Now on to the "war on terra" and how those terrorists want to kill us. So we have to take the fight to them. "Our success is measured by things that never happened." At least he didn't mention those hapless fools in Florida as a terror attack averted...Now he is declaring that Sunni and Shia aren't all that different, proving he just doesn't get it.

We will find our enemies and protect the American people? Really? Where's Osama?
Warner looks like he could just drag him off the podium and stomp him.

McCain looks like he nodded off...

Lots of people with dour looks, and many not clapping, not standing, not showing any support for his pet war.
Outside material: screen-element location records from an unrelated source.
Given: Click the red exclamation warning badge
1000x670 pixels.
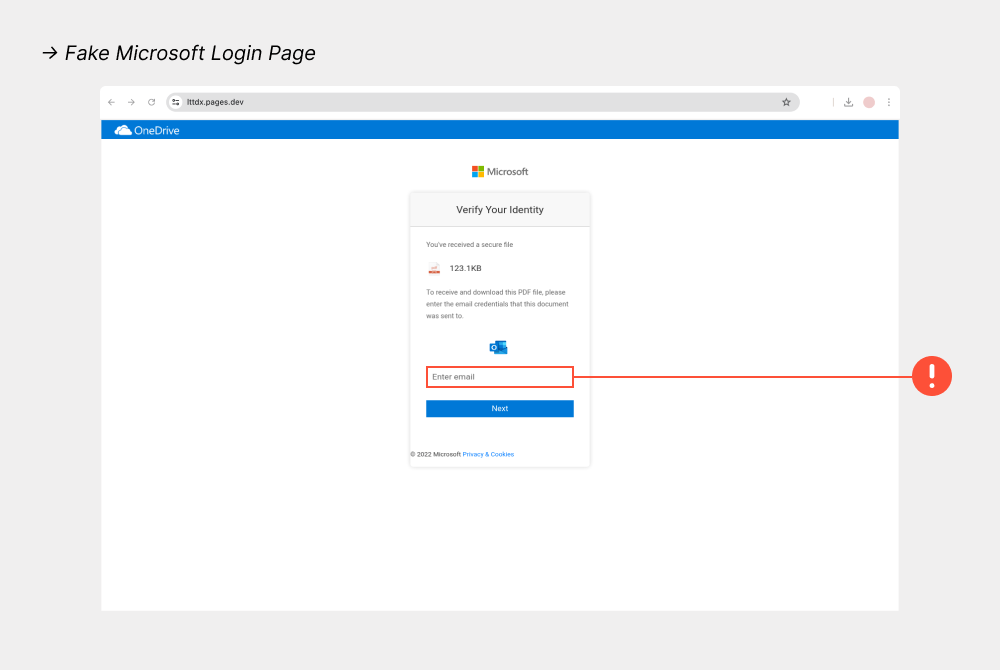Looking at the screenshot, I should coord(932,376).
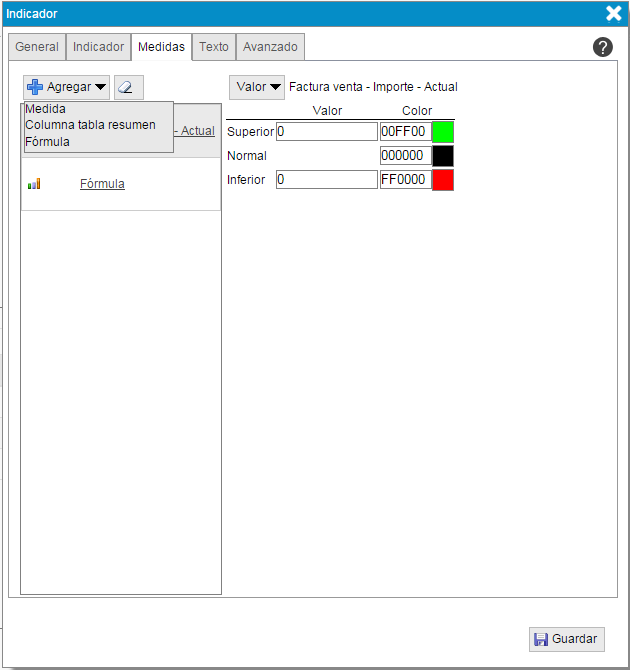This screenshot has height=670, width=630.
Task: Close the Indicador dialog with X
Action: coord(613,13)
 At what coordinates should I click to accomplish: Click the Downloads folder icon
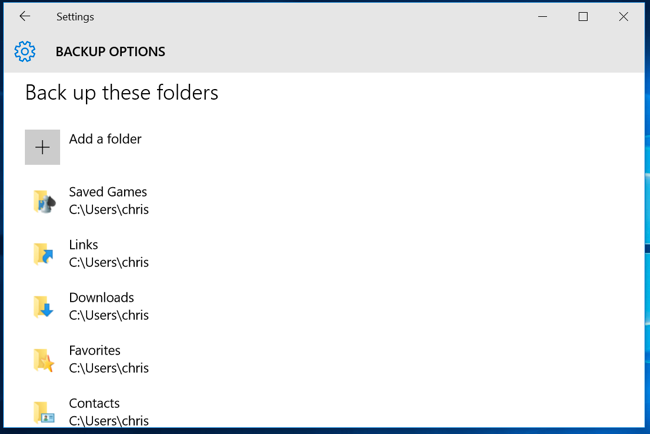click(43, 307)
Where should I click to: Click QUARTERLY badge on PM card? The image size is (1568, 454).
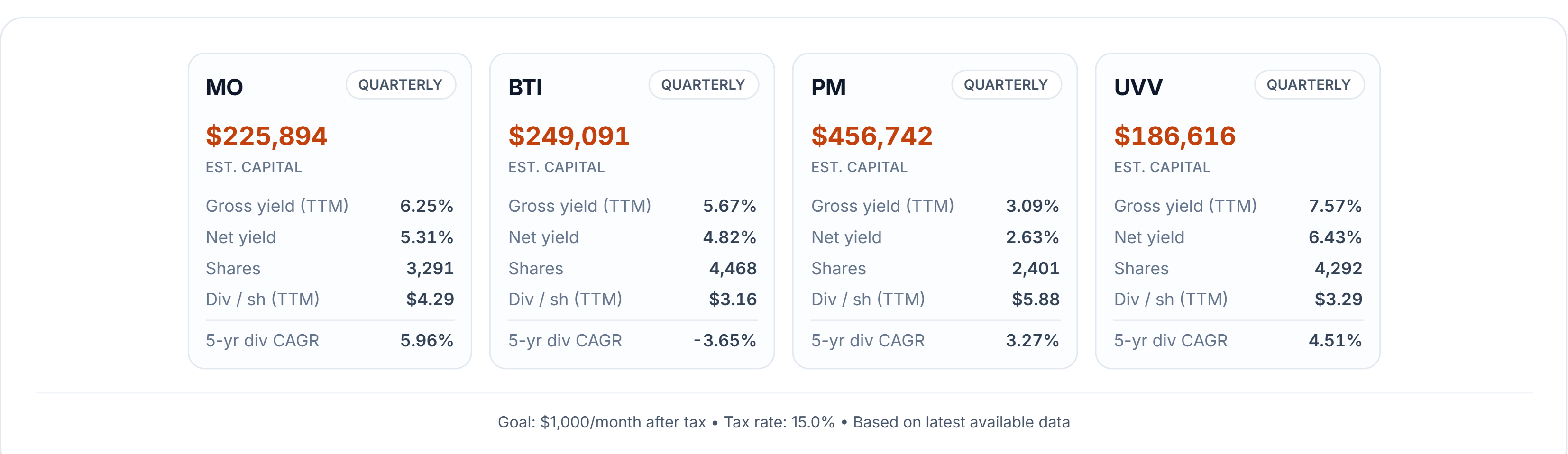(1006, 85)
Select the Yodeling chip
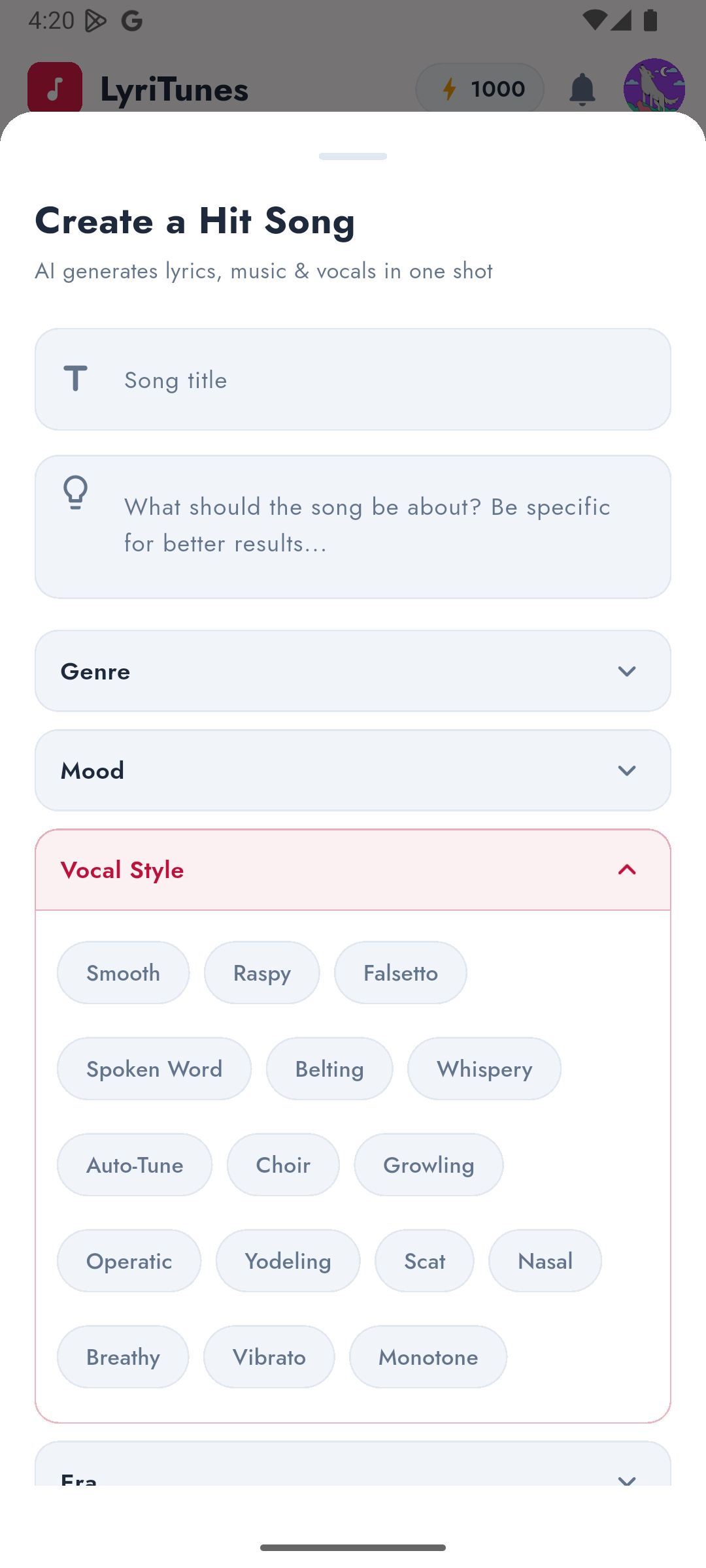Screen dimensions: 706x1568 [288, 1261]
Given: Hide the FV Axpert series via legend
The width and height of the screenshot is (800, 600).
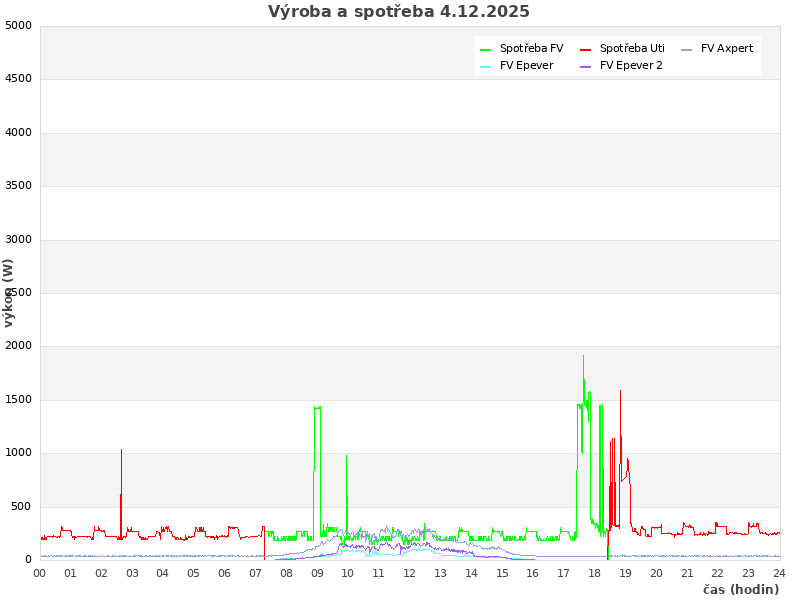Looking at the screenshot, I should pos(726,48).
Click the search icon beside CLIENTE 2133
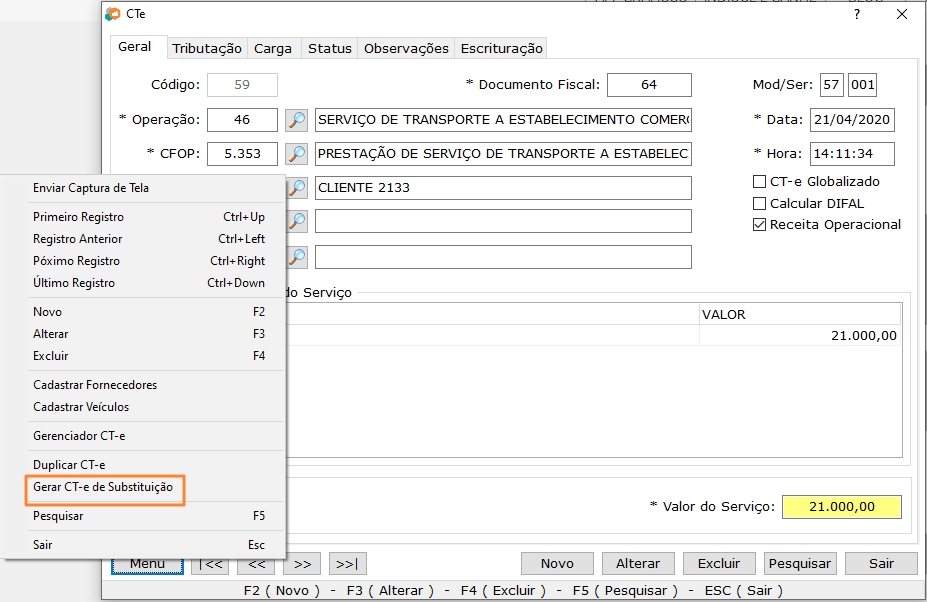927x602 pixels. click(x=296, y=188)
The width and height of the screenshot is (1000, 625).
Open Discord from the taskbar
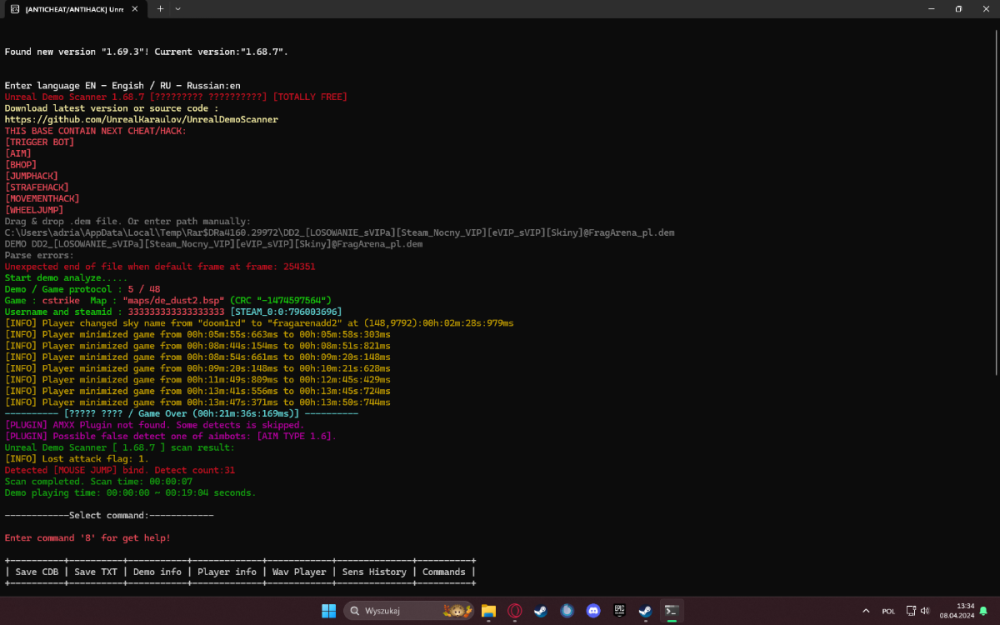[593, 611]
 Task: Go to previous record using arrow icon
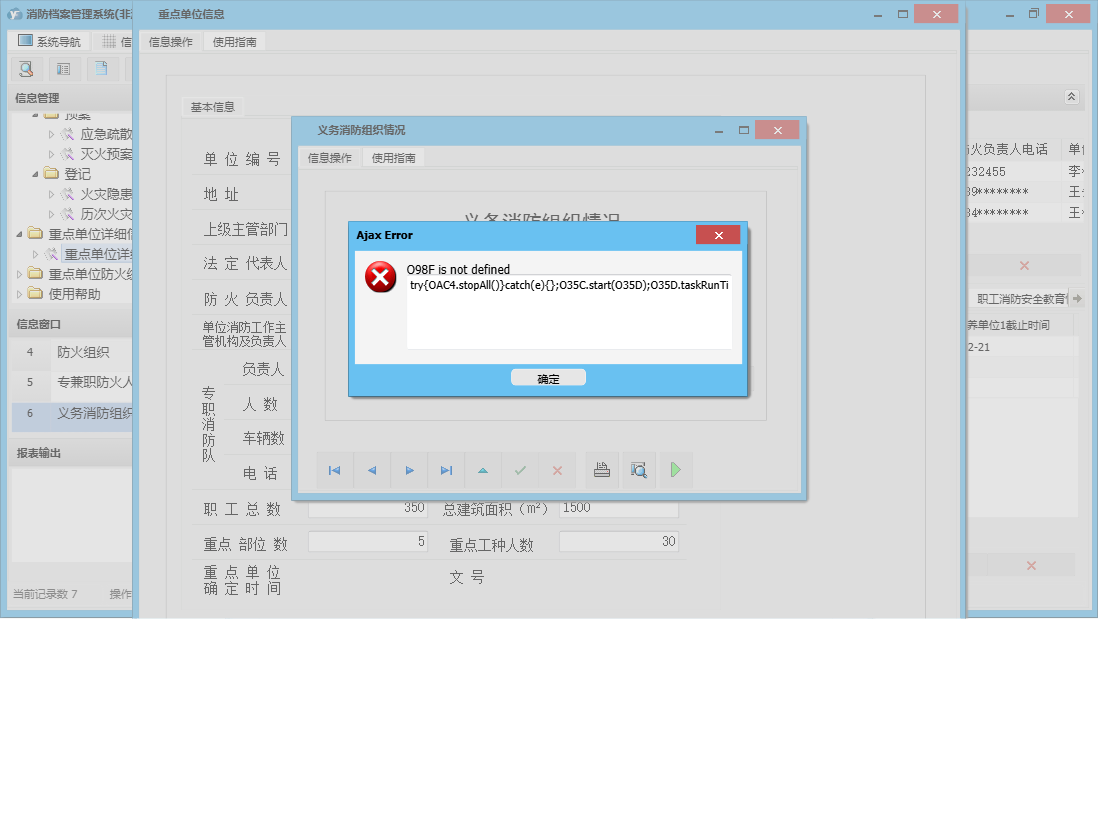click(x=370, y=470)
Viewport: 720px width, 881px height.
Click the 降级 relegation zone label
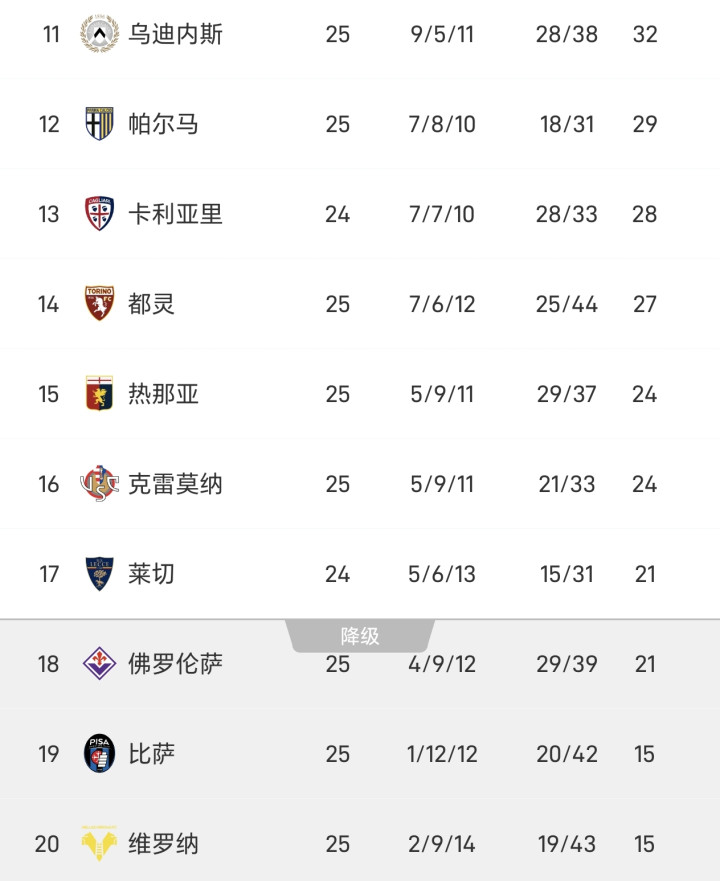(360, 636)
He's talking about his shiny new plan...deploying more troops into the fray (read: creating more casualties). He's talking about Sunni al Qa'eda setting up shop in Shia in Iraq - I addressed this in the ass-kicking I gave Liz Cheney...

Cheney stood to clap, Nancy is seated with her hands folded. Applause was tepid. He wants us to give his plan a chance to work and support "our troops in the field and those on their way." and "We'll show our enemies." Increase the sie of the Army and Marine Corps by 90K troops over 5 years. Volunteer civilian reserve corps (he wants to conscript people like me and Andrew 618 is how I read that).

Jeebus! Iran can have all the New-que-lar weapons they want. It's the nuCLEar weapons I'm worried about...Ditto NorK.

My husband just called him a "Fuckface." And a draft dodger.

Now some feel-good stories. "Baby Einstein" founder (kill that bitch!) John Walsh, some 7-foot-freak from the Congo...Whatever.

Okay, Wesley Autrey - Now that's a story that brings a tear to my eye...

Good for Sgt. Reaman who received a Silver Star for heroism in battle, but what about Leann Hester? First woman to receive a Silver Star since WWII. Just sayin...

Okay, that's that...On to the response from Senator Jim Webb.